[Text and element-pointing records]
────────

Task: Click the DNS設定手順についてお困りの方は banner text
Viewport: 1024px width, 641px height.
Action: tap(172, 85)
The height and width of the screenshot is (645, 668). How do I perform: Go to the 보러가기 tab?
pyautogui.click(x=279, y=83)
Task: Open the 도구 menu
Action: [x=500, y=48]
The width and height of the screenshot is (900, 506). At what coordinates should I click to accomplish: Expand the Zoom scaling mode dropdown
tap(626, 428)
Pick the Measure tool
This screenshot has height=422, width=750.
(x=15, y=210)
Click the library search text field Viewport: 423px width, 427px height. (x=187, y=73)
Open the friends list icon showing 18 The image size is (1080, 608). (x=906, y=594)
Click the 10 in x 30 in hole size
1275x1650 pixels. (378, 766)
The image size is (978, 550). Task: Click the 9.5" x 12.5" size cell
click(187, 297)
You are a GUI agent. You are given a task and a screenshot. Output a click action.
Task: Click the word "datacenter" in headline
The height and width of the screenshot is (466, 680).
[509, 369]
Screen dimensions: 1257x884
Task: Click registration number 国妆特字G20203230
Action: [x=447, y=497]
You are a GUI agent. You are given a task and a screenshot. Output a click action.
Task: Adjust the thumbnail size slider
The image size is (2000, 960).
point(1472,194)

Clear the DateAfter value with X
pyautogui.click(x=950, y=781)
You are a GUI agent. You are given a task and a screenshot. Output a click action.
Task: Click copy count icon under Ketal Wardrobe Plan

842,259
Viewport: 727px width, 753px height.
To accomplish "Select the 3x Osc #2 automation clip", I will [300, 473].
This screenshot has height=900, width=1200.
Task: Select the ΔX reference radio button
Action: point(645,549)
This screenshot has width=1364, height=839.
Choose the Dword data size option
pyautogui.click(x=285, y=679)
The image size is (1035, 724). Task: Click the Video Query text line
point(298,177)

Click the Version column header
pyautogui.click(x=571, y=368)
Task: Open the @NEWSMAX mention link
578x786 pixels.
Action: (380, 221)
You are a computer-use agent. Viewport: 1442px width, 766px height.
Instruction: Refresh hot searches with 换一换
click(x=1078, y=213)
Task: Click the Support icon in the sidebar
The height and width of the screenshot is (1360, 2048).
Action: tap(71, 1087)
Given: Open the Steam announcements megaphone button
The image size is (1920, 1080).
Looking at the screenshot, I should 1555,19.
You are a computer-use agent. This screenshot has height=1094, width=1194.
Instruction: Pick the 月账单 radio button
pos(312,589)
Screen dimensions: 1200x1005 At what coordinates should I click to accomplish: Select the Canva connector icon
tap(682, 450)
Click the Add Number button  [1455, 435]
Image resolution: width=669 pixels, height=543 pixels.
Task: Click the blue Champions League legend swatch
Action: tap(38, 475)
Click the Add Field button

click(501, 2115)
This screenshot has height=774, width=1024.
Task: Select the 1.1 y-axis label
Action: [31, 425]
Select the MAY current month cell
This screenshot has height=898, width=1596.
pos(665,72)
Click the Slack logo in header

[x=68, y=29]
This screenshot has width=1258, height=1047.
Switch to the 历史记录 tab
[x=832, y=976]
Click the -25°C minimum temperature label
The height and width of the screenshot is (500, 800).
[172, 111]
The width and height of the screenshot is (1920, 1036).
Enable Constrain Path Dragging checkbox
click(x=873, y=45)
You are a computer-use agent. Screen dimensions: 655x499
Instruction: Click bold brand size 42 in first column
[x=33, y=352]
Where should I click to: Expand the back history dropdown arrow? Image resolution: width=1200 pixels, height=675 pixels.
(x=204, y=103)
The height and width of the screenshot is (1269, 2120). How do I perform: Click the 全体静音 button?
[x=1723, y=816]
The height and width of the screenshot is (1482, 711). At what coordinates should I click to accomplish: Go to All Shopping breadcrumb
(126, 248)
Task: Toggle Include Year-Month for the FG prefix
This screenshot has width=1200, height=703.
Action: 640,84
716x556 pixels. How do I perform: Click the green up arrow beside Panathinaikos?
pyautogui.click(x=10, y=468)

────────

> [WRITTEN PROBLEM]: Render every line of the material above as a Markdown table with the columns "Row" and "Line", numbering the rows in order and leaving out blank lines.

> [COMPLETE OUTPUT]:
| Row | Line |
|---|---|
| 1 | Task: Click the DNS設定手順についてお困りの方は banner text |
| 2 | Viewport: 1024px width, 641px height. |
| 3 | Action: tap(172, 85) |
| 4 | The height and width of the screenshot is (645, 668). How do I perform: Go to the 보러가기 tab? |
| 5 | pyautogui.click(x=279, y=83) |
| 6 | Task: Open the 도구 menu |
| 7 | Action: [x=500, y=48] |
| 8 | The width and height of the screenshot is (900, 506). At what coordinates should I click to accomplish: Expand the Zoom scaling mode dropdown |
| 9 | tap(626, 428) |
| 10 | Pick the Measure tool |
| 11 | This screenshot has height=422, width=750. |
| 12 | (x=15, y=210) |
| 13 | Click the library search text field Viewport: 423px width, 427px height. (x=187, y=73) |
| 14 | Open the friends list icon showing 18 The image size is (1080, 608). (x=906, y=594) |
| 15 | Click the 10 in x 30 in hole size |
| 16 | 1275x1650 pixels. (378, 766) |
| 17 | The image size is (978, 550). Task: Click the 9.5" x 12.5" size cell |
| 18 | click(187, 297) |
| 19 | You are a GUI agent. You are given a task and a screenshot. Output a click action. |
| 20 | Task: Click the word "datacenter" in headline |
| 21 | The height and width of the screenshot is (466, 680). |
| 22 | [509, 369] |
| 23 | Screen dimensions: 1257x884 |
| 24 | Task: Click registration number 国妆特字G20203230 |
| 25 | Action: [x=447, y=497] |
| 26 | You are a GUI agent. You are given a task and a screenshot. Output a click action. |
| 27 | Task: Adjust the thumbnail size slider |
| 28 | The image size is (2000, 960). |
| 29 | point(1472,194) |
| 30 | Clear the DateAfter value with X |
| 31 | pyautogui.click(x=950, y=781) |
| 32 | You are a GUI agent. You are given a task and a screenshot. Output a click action. |
| 33 | Task: Click copy count icon under Ketal Wardrobe Plan |
| 34 | 842,259 |
| 35 | Viewport: 727px width, 753px height. |
| 36 | To accomplish "Select the 3x Osc #2 automation clip", I will [300, 473]. |
| 37 | This screenshot has height=900, width=1200. |
| 38 | Task: Select the ΔX reference radio button |
| 39 | Action: point(645,549) |
| 40 | This screenshot has width=1364, height=839. |
| 41 | Choose the Dword data size option |
| 42 | pyautogui.click(x=285, y=679) |
| 43 | The image size is (1035, 724). Task: Click the Video Query text line |
| 44 | point(298,177) |
| 45 | Click the Version column header |
| 46 | pyautogui.click(x=571, y=368) |
| 47 | Task: Open the @NEWSMAX mention link |
| 48 | 578x786 pixels. |
| 49 | Action: (380, 221) |
| 50 | You are a computer-use agent. Viewport: 1442px width, 766px height. |
| 51 | Instruction: Refresh hot searches with 换一换 |
| 52 | click(x=1078, y=213) |
| 53 | Task: Click the Support icon in the sidebar |
| 54 | The height and width of the screenshot is (1360, 2048). |
| 55 | Action: tap(71, 1087) |
| 56 | Given: Open the Steam announcements megaphone button |
| 57 | The image size is (1920, 1080). |
| 58 | Looking at the screenshot, I should 1555,19. |
| 59 | You are a computer-use agent. This screenshot has height=1094, width=1194. |
| 60 | Instruction: Pick the 月账单 radio button |
| 61 | pos(312,589) |
| 62 | Screen dimensions: 1200x1005 At what coordinates should I click to accomplish: Select the Canva connector icon |
| 63 | tap(682, 450) |
| 64 | Click the Add Number button  [1455, 435] |
| 65 | Image resolution: width=669 pixels, height=543 pixels. |
| 66 | Task: Click the blue Champions League legend swatch |
| 67 | Action: tap(38, 475) |
| 68 | Click the Add Field button |
| 69 | click(501, 2115) |
| 70 | This screenshot has height=774, width=1024. |
| 71 | Task: Select the 1.1 y-axis label |
| 72 | Action: [31, 425] |
| 73 | Select the MAY current month cell |
| 74 | This screenshot has height=898, width=1596. |
| 75 | pos(665,72) |
| 76 | Click the Slack logo in header |
| 77 | [x=68, y=29] |
| 78 | This screenshot has width=1258, height=1047. |
| 79 | Switch to the 历史记录 tab |
| 80 | [x=832, y=976] |
| 81 | Click the -25°C minimum temperature label |
| 82 | The height and width of the screenshot is (500, 800). |
| 83 | [172, 111] |
| 84 | The width and height of the screenshot is (1920, 1036). |
| 85 | Enable Constrain Path Dragging checkbox |
| 86 | click(x=873, y=45) |
| 87 | You are a computer-use agent. Screen dimensions: 655x499 |
| 88 | Instruction: Click bold brand size 42 in first column |
| 89 | [x=33, y=352] |
| 90 | Where should I click to: Expand the back history dropdown arrow? Image resolution: width=1200 pixels, height=675 pixels. |
| 91 | (x=204, y=103) |
| 92 | The height and width of the screenshot is (1269, 2120). How do I perform: Click the 全体静音 button? |
| 93 | [x=1723, y=816] |
| 94 | The height and width of the screenshot is (1482, 711). At what coordinates should I click to accomplish: Go to All Shopping breadcrumb |
| 95 | (126, 248) |
| 96 | Task: Toggle Include Year-Month for the FG prefix |
| 97 | This screenshot has width=1200, height=703. |
| 98 | Action: 640,84 |
| 99 | 716x556 pixels. How do I perform: Click the green up arrow beside Panathinaikos? |
| 100 | pyautogui.click(x=10, y=468) |